I've just discovered that mapmyride.com is replacing routeslip (which worked wonderfully well thank you very much). The "climb" or "ascent" totals are completely wrong. Both on maps that were migrated over and maps that I put in new. The hill profile looks accurate...but the totals are not even close.
Also, is there a place for general site feedback. I'm dying to make some comments.
I also noted that when mapping a ride you can see the "ascent" or "climb" rise to say 1,200 ft, then when posting your next point the "ascent" drops to say 900 ft. Hu?
I didn't know going down hill reduced my total climb...
yep, I've just noticed this too. My lowest point was 100ft, my highest was 1069ft and yet my TOTAL ascent (for a 40 mile ride) was only 870ft. I wish it felt like I'd climbed less than was physically impossible but sadly not.

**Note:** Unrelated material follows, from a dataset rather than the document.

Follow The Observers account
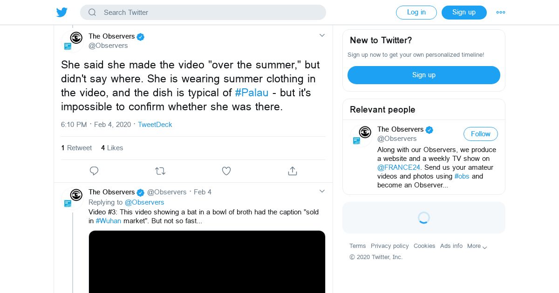559x293 pixels. pyautogui.click(x=480, y=134)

Something crazyn is going on. Routes that I had that used to have the sensible cumulative ascent, now do not in the new (July) version of MapMyRide. Please fix! (Of course, I *love* this tool, so thanks for all the other work you guys do!)
It almost looks like feet and meters got mixed up.
Switching to meters gives a total ~3 times higher than it gives in feet. Actually, thats almost certainly what happened. The height in "m" (ie minimum and maximum elevation) is right what you would read off the topo in FEET.
Indeed. A route I imported from bikely.com (via file) showed 1700 m ascent - figure from bikely is 2700m. I downloaded the csv file and worked out the total ascent from the elevation figures - came to 2300m.
Auto-notes are enabled by a checkbox in the Map Settings.
As for questions about elevation accuracy and the data sources we use:
We report ascent and descent stats for routes when they become 'significant'. This is currently set at about 60 meters of total climb. We can't guarantee a great deal of accuracy for routes with ascents < 60m, so we don't want to confuse our users by displaying inaccurate data. For long ascents, you should see your stats appear the the right of the elevation profile.
Our ascent and descent calculation algorithms don't count every small elevation change at every point because we need to filter out 'noise' in the underlying data. Prior to our latest algorithm change, we were reporting ascents that were in many cases too high. Our new algorithm gives more reasonable results for a wider variety of routes. However, since we know that this isn't 'perfect' quite yet, we've provided the raw data in CSV format so that users such as yourself can interpret the data as you choose.